Parmi celles qui étaient conviées à cette cérémonie, cette
messe, ce pow wow, il y avait Geeta, à la voix puissante comme celle de Piaf,
qui clamait l’attente de l’autre intensément. Puis il y avait Queen Ka, Claudine
Vachon, Véronique Bachand et Catherine Cormier-Larose qui ont, elles aussi à
leur façon, traité de l’inépuisable sujet de l’autre: ami ou amant. Jamais
pleurnichardes de la condition amoureuse, mais jamais férocement indépendantes
non plus. Elles étaient sensibles et actuelles.
Ton féminisme, Marie, il n’est pas chiant. Il est inclusif
comme le Québec doit l’être de toutes les luttes qui y sont menées au nom des
valeurs qui l’a fait naître. D’une part, tu cèdes la parole à qui le veut bien,
fille ou garçon, lors d’une séance de micro ouvert. D’autre part, tu n’encadres
pas le discours de tes Valkyries dans une esthétique particulière. Tu les
laisses prendre le discours affranchi qui se doit d’être. Je pense au texte
surprenant et dérisoire d’Annick Lefèvre qui s’inscrivait en rupture avec nos
tabous sur l’ethnicité et la pauvreté.

┄┄┄┄┄┄

## PROBLÈMES À RÉSOUDRE
A – Résumez en deux phrases le texte sur la cérémonie.
B – Indiquez si chacune des affirmations suivantes concorde avec le texte sur la cérémonie, par oui ou par non, en citant les mots du texte qui en décident : (i) la voix de Geeta est comparée à celle de Piaf ; (ii) les participantes se montraient férocement indépendantes ; (iii) la séance de micro ouvert était réservée aux filles.
C – Poursuivez le texte sur la cérémonie en quelques phrases, à partir de sa dernière phrase.
Les enregistrements n'interviennent en rien ici.

## ENREGISTREMENTS
┄┄┄┄┄┄

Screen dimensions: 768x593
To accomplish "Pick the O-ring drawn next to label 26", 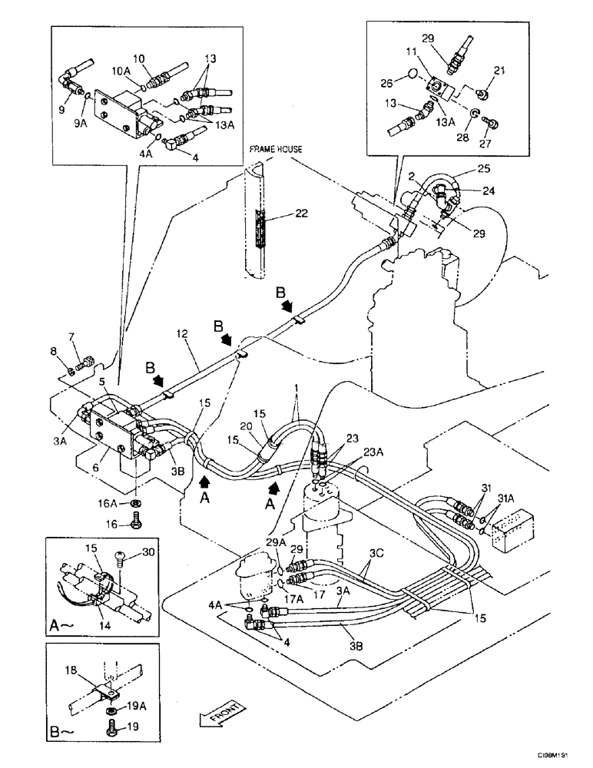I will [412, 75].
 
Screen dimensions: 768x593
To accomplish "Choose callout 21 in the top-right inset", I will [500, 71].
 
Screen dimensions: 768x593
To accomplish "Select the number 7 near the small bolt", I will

┄┄┄┄┄┄

## RÉSULTATS DANS L'ORDRE
A – Lors de cette cérémonie, Geeta, puis Queen Ka, Claudine Vachon, Véronique Bachand et Catherine Cormier-Larose ont traité de l'autre, ami ou amant, d'une manière sensible et actuelle. Le féminisme de Marie y est jugé inclusif, puisqu'elle cède la parole à qui le veut lors d'un micro ouvert et laisse ses Valkyries s'exprimer librement, comme Annick Lefèvre dans un texte en rupture avec les tabous sur l'ethnicité et la pauvreté.

B –
(i) Oui : « à la voix puissante comme celle de Piaf ».
(ii) Non : « jamais férocement indépendantes non plus ».
(iii) Non : « tu cèdes la parole à qui le veut bien, fille ou garçon ».

C –
L’actualité nous réservait, cette journée-là, les
niaiseries habituelles, que ce soit de Gérald Tremblay qui nous prenait
toujours pour des valises d’après les révélations entendues à la Commission
Charbonneau ou de Nétanyahou qui faisait le con avec sa ligne rouge à l’ONU.
Mais il y avait aussi Gabriel Nadeau-Dubois qui entamait le procès bidon pour
lequel il est accusé. Lorsque Louise Bombardier a lu son texte sur le printemps
érable, je me suis dit que certaines plaies de la lutte étudiante sont toujours
vives.
Que dire de Rona Ambrose, le vampire de l’ouest, qui s’est
levée dans la House of Commons pour appuyer la reconnaissance du fœtus comme
être humain. Malheureusement, ce n’était pas la première fois, ni la dernière,
qu’on entend un vote libre sur la question. Heureusement, il y a moyen
d’espérer que cela cesse. Christine Germain nous rappelait que le «plus
meilleur pays au monde» ne sera confortable que lorsque nous n’y serons plus.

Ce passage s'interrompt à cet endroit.